Description of the task:
Work out how many lines below contain "selected". Provide only the figure.

[Opening Records section]

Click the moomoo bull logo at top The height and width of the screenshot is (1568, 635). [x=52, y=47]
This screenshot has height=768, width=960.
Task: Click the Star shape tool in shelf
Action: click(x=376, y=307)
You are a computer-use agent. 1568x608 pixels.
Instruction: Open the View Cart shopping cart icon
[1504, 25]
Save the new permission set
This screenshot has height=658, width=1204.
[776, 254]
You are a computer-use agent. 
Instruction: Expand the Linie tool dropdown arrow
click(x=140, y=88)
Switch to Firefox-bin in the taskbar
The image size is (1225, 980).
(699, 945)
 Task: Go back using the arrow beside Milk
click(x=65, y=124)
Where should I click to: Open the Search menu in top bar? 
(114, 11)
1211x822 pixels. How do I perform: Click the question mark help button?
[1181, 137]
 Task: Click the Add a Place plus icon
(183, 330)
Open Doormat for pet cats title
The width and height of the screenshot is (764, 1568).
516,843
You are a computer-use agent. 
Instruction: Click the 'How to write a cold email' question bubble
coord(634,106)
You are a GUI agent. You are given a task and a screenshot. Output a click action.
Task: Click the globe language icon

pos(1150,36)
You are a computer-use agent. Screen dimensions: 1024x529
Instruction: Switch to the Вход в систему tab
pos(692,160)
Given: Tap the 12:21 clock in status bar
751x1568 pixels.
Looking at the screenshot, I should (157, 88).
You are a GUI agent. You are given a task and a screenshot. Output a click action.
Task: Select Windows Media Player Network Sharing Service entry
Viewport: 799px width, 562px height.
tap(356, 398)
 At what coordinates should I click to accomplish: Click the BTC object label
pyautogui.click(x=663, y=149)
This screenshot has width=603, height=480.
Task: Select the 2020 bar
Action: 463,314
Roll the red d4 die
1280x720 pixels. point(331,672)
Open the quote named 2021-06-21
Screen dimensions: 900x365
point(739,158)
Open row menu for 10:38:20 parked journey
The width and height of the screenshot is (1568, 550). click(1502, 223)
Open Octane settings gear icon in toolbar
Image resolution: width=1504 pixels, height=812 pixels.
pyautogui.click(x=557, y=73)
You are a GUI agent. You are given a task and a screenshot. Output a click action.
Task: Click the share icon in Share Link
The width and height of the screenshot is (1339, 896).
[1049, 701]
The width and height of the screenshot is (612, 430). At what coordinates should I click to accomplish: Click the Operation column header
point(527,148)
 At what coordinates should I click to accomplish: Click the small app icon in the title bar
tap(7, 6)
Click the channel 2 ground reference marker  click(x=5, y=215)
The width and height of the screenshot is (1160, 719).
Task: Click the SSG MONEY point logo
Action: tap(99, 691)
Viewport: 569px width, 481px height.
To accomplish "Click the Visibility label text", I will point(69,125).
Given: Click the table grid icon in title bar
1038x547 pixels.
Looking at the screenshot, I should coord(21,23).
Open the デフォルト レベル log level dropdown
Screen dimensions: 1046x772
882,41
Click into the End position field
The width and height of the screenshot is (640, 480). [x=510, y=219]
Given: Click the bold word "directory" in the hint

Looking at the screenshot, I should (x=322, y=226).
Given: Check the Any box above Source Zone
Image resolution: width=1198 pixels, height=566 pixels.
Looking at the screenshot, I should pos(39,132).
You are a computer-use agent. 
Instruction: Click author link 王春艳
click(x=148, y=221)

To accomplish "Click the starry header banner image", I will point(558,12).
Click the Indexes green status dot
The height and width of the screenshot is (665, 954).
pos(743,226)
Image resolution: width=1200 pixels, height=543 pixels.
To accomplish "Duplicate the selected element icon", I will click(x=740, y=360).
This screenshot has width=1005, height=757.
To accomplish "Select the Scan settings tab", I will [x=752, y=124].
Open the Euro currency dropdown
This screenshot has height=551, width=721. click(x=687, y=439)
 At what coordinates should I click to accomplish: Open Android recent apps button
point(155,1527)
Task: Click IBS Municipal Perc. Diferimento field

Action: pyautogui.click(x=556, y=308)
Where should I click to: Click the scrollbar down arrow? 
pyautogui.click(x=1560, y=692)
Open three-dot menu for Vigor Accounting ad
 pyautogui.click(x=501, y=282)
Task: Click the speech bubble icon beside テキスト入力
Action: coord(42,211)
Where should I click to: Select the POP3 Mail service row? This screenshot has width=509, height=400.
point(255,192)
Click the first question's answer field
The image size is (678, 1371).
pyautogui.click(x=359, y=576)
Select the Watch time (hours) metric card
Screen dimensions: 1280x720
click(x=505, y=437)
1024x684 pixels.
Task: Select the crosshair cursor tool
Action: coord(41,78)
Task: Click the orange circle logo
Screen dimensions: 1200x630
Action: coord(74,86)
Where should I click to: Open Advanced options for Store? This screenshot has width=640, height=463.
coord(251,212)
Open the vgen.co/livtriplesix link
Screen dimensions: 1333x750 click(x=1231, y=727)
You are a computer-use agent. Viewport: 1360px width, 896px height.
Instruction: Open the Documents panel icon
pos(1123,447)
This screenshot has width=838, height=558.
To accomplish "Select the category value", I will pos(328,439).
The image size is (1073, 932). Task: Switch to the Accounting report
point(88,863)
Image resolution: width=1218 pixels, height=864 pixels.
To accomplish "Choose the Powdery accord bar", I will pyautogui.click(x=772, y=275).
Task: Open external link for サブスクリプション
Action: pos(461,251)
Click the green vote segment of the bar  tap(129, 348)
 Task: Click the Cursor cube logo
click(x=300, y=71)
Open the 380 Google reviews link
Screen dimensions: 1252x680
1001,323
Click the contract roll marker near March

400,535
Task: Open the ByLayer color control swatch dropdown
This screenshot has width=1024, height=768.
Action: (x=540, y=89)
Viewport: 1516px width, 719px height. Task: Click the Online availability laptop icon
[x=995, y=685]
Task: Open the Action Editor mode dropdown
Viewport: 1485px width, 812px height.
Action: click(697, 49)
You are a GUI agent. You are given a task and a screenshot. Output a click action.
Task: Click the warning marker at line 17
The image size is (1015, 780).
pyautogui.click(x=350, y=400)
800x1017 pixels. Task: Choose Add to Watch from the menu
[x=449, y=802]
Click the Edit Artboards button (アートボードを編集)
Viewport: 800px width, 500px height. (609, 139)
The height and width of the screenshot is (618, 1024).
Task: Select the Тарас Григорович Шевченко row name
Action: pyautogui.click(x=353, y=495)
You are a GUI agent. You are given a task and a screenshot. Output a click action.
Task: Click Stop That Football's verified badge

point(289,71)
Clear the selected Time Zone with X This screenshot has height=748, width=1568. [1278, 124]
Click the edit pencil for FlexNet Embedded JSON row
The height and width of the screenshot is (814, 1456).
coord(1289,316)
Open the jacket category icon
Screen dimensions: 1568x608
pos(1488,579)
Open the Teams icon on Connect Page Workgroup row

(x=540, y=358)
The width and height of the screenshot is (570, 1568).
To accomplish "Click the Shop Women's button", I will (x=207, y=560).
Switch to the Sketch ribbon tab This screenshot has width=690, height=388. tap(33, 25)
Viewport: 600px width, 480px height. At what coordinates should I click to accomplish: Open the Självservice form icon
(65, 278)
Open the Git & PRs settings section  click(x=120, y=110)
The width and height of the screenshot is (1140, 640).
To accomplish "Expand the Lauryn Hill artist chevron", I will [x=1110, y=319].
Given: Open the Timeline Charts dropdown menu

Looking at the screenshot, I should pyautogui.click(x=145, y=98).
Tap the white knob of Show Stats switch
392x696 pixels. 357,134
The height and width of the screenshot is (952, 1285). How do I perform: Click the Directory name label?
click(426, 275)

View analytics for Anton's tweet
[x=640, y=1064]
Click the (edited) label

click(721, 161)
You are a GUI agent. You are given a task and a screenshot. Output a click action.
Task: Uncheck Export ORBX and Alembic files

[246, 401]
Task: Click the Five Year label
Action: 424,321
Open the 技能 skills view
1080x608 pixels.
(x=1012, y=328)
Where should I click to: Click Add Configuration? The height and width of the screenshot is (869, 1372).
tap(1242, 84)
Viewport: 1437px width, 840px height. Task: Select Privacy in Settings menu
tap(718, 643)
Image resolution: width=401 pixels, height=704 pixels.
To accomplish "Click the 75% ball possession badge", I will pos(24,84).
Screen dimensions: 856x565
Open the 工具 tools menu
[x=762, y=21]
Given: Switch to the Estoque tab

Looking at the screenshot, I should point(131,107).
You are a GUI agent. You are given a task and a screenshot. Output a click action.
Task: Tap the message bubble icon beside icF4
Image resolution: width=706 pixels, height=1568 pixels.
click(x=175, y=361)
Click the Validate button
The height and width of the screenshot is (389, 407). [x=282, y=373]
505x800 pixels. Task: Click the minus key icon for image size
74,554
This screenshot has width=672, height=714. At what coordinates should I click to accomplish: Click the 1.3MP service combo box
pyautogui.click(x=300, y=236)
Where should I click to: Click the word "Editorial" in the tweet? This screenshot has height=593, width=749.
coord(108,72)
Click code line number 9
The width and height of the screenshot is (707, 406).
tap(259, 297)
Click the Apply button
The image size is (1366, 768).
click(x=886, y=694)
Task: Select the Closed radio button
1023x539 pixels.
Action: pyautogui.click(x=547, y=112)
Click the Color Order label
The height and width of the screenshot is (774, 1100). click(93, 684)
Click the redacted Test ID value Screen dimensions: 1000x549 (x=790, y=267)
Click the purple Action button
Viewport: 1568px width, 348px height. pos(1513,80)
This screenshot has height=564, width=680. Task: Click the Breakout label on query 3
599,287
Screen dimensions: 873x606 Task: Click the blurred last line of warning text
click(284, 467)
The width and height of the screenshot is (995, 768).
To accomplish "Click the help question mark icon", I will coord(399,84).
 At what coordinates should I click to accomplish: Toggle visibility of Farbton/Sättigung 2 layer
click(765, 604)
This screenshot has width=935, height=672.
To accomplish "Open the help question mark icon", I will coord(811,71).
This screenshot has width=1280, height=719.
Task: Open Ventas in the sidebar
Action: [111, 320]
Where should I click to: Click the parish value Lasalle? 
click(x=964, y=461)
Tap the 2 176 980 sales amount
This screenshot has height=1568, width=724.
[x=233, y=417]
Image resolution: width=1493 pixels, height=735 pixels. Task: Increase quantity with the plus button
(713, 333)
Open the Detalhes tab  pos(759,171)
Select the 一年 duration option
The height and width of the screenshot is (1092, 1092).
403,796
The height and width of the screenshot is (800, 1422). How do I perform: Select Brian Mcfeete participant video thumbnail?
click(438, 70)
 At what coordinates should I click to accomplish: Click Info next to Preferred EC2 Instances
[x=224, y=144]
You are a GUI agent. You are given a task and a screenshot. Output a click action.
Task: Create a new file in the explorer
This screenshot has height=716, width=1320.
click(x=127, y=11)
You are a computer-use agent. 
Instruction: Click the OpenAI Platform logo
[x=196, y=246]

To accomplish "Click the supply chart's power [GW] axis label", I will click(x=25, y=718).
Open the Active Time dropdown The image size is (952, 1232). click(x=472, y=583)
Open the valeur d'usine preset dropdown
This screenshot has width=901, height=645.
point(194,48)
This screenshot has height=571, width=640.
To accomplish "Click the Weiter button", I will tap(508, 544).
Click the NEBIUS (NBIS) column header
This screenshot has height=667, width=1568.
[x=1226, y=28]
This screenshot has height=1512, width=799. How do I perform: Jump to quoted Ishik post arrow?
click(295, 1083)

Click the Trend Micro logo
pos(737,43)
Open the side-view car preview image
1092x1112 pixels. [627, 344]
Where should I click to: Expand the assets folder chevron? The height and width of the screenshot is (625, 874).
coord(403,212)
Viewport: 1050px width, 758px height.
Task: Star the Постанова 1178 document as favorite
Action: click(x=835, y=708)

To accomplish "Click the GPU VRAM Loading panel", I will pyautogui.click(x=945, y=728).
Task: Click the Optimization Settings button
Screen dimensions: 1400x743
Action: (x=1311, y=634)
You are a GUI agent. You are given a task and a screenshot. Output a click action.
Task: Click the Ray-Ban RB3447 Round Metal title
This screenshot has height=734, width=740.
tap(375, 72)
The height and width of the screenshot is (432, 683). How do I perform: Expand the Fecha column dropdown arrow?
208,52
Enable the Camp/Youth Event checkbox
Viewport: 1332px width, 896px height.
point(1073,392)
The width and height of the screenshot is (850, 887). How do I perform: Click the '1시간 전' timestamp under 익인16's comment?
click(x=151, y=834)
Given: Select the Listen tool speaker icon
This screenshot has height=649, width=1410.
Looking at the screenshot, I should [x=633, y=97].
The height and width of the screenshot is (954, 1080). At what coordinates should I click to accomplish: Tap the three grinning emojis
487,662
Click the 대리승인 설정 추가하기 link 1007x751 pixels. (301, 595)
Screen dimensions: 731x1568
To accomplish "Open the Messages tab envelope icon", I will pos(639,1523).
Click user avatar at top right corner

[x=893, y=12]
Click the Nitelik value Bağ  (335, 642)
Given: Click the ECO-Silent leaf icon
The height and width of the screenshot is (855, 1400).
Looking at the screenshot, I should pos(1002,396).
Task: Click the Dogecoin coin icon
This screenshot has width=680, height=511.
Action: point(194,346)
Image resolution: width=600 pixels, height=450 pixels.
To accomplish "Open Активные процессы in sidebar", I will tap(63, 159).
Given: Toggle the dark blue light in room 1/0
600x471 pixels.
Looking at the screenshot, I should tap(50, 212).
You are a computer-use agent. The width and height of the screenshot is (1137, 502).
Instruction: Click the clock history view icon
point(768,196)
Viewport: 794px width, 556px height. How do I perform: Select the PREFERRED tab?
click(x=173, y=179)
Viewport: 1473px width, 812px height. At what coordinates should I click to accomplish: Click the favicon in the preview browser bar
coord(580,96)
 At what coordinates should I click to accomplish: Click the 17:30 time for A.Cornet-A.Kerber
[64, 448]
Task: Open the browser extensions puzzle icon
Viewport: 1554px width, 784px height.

[Closing Records section]

Answer for this exercise:
2